One of the primary ways to enhance your water saving efforts is with drought-tolerant landscaping. According to the City of San Diego, outdoor irrigation accounts for more than 50% of residential water use.

The core premise behind drought-tolerant landscaping is reducing your water usage by implementing simple and smart strategies. Simply put, these strategies include what you use to cover the ground, which plants you choose, and how you deliver water to your plants. These principals go into some detail behind how you can make your landscape more water conscious while minimizing cost and boosting your property’s curb appeal.

Ground Cover

In general, eliminating or minimizing grass will provide huge water savings. If you pay for your (or your tenant’s) water, this potentially means a big cost savings. Grass is a huge consumer of water and probably the biggest source of outdoor water waste. If you want to keep some natural grass, it would be wise to minimize it where possible and ensure you are using high efficiency sprinklers. In addition, make sure you are watering at the correct time of day.

Looking for grass alternatives? Some options include artificial turf, mulch, or other ground cover. Artificial turf has come a long way and can be a big bonus to owners and renters who want a low maintenance yard. In addition, high quality turfs have a great look and feel with many different options that are designed to simulate real grass look. We installed turf at a rental property in Oceanside and had great results. We recommend San Diego Lawns & Turf Company for a wide turf selection and excellent installment.

San Diego County occasionally offers rebates for grass removal. Be sure to check out the WaterSmart website for information regarding potential rebates and savings.

Mulch, decomposed granite (also known as “DG”), and other ground covers are also excellent options because they can be aesthetically pleasing and also conserve water by reducing evaporation from the soil. In addition to reducing evaporation, mulch also reduces weeds and helps maintain more moderate and controlled soil temperatures. Affordable mulch can be purchased at the El Corazon Compost Facility in Oceanside.

Choose Native and Drought-Tolerant Plants

Artificial turf, mulch, and other types of ground covers are great but it can be difficult to attract good renters without the curb appeal of plants, shrubs, and trees. As property managers, we suggest finding local, drought-tolerant plants to complete your yard’s new look! There are a wide variety of succulents, shrubs, and trees that do not require intensive watering.

Leucadia Succulents in Encinitas has a great selection of plants. Another tip for succulents is propagating more succulents from existing plants. Succulents have the ability to be split and multiply into more plants! Check out this video and article for more information on how to do your own succulent clippings.

Water Your Plants Efficiently

How and when you apply water to your plants is a critical component of your smart-scaping. If you want grass in Southern California, it may be wise to invest in efficient sprinkler heads. This will help save water and hopefully motivate your renters to keep the grass alive with moderate watering.

What is the best way to water your other plants? Drip irrigation! Drip irrigation is a low pressure and low flow system that greatly reduces water waste. Drip irrigation applies water to the point of use (the plants roots) and waters plants slowly to allow the soil to absorb the water and avoid excess runoff. Be sure to check out San Diego’s website for potential rebate programs for installing micro-irrigation systems.

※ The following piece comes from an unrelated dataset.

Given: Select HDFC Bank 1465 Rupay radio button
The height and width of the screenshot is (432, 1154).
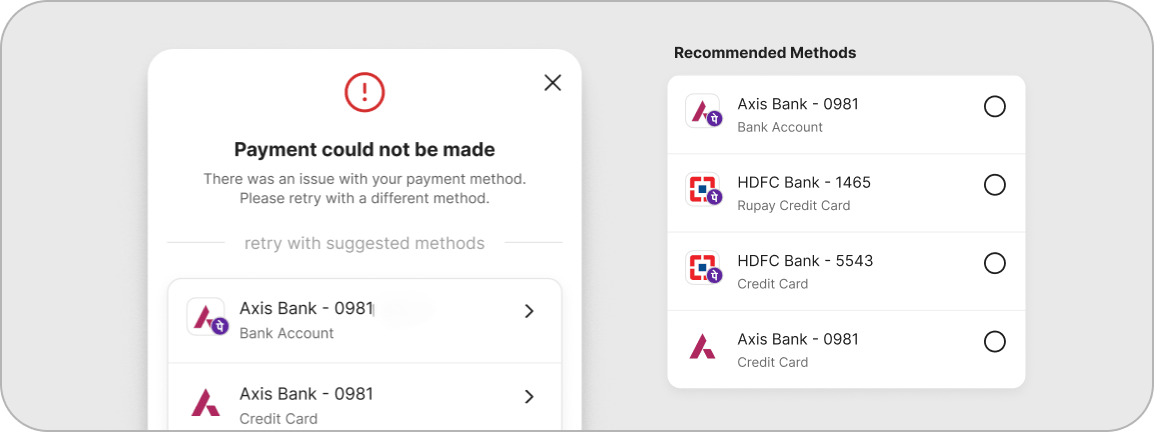Looking at the screenshot, I should (x=994, y=185).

Make sure your water controller is set to water at the correct time and day. It’s best to water in between sunset and sunrise because temperatures and wind are generally the lowest. Make sure that you are watering on the correct day by looking at the watering schedules at the City of San Diego’s Water Prohibitions page.
Are you a techie? Look into smart irrigation controllers that account for plant types, soil conditions, and changing weather! Check for potential rebates on these devices at SoCal Water$mart.

Final Thoughts

How does drought-tolerant landscaping affect your real estate? In general, creating a drought-tolerant landscape can boost your property curb appeal and value. In addition, you may be able to find rebates to help pay for the improvements. For homeowners living in their primary residence, implementing these actions can provide huge monthly savings on your water bill.

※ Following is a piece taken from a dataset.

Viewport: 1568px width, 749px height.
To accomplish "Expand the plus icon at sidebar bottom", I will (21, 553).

For owners with investment properties, the actions you choose to implement may be evaluated on a case-by-case basis. These improvements can reduce gardening and water costs, which is a big savings if you are paying those expenses. It can also minimize your landlord headaches by helping keep your rental property looking good through the summer months because your tenants will be less tempted to turn off the water in order to save on their monthly bill.

At Feel Good Property Management, we believe it is equally important to remember the impact that saving water has on the environment. Reducing water usage from your landscaping can help save California’s limited natural resources. By keeping this concept in mind, we can all chip in to keep California a viable and amazing place to live now and for our future generations.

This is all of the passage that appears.